Lorsque nous avions consacré un grand dossier à Joost, nous avions émis deux réserves au succès de la plateforme de TV en P2P créée par Janus Friis et Niklas Zennström : qu’il quitte rapidement les écrans des ordinateurs pour aller sur les téléviseurs grâce à un boîtier TV, et qu’il réunisse un catalogue de qualité capable d’attirer le grand public. Un an et demi plus tard, aucune des deux conditions n’a été réunie. Les chances de voir Joost débarquer sur le téléviseur se sont éloignées, et le catalogue a été victime du décollage rapide de Hulu aux Etats-Unis, le site créé par les grands studios audivisuels américains.

De plus, Joost est arrivé avec un logiciel à installer sur son ordinateur au moment-même où YouTube, Veoh, ou Dailymotion offraient aux internautes l’immédiateté de la vidéo en streaming sur le web. Trop compliqué, et trop discret, Joost n’a pas trouvé sa place malgré un financement impressionnant de 45 millions de dollars.

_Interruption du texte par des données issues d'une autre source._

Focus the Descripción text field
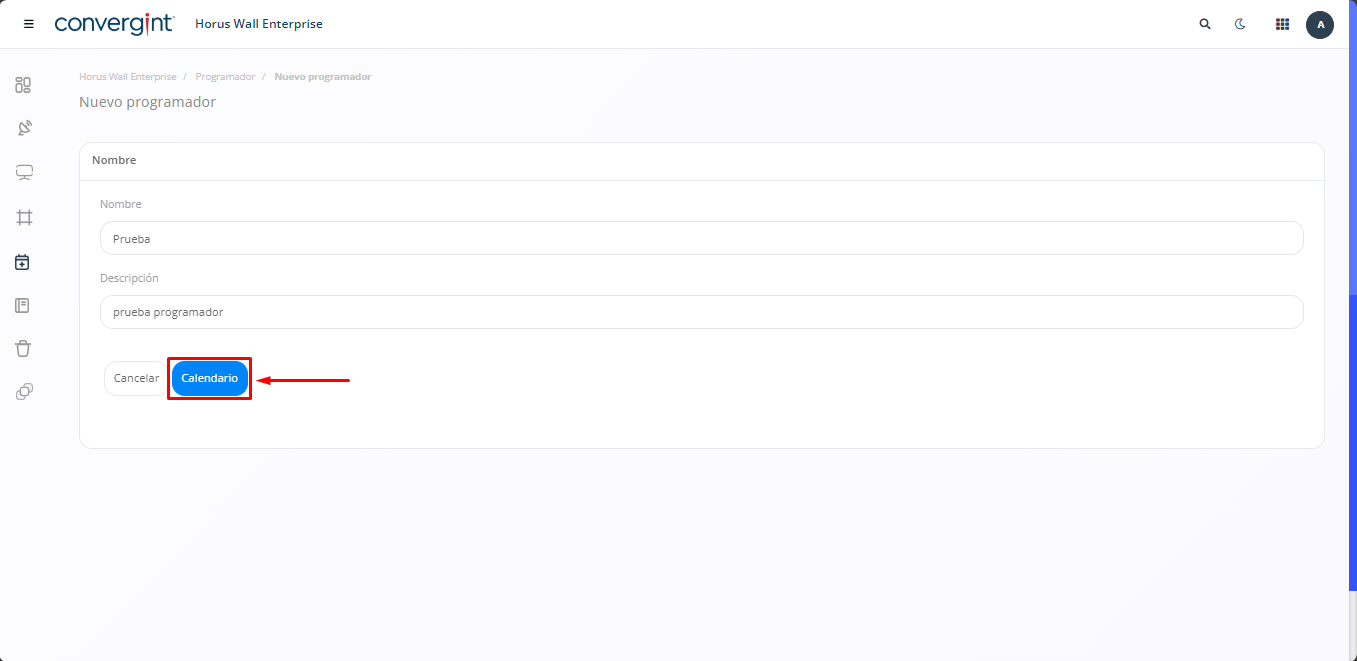Image resolution: width=1357 pixels, height=661 pixels. [x=701, y=312]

Pour se rattraper, Joost va donc très bientôt opérer un virage stratégique. Plutôt que d’imposer le téléchargement et le lancement d’un logiciel spécifique pour regarder des vidéos, la firme a mis au point un plugin à installer sur le navigateur qui permet de regarder les vidéos dans des pages web. L’extension – dont l’installation est proposée dès l’ouverture d’une page avec une vidéo Joost, continue d’assurer la mise en partage des vidéos avec les autres utilisateurs, pour économiser en bande passante et assurer une meilleure définition que sur les sites de vidéo traditionnels. La plateforme se dote également d’une interface orientée « réseau social », avec des flux RSS en abondance et des outils qui permettent de communiquer avec les autres utilisateurs et de voir qui regarde quoi.

Mais n’est-ce pas trop tard ? Bien d’autres acteurs ont tenté de mêler P2P et diffusion en streaming sur le web, sans grand succès populaire. Citons parmi eux Octoshape, RedSwoosh, Neokast, Mediamelon, Selfcast… Récemment, le chinois PPLive a eu un grand succès avec son plug-in lancé juste avant les Jeux de Pékin, mais uniquement grâce à un catalogue fait de chaînes de télévision diffusée sans leur autorisation.

Sans un catalogue fort, tous les efforts faits par Joost seront vains. A moins que le changement technologique ne s’accompagne d’un changement philosophique, et que Joost s’ouvre enfin à la diffusion de contenus amateurs ou envoyée par les utilisateurs.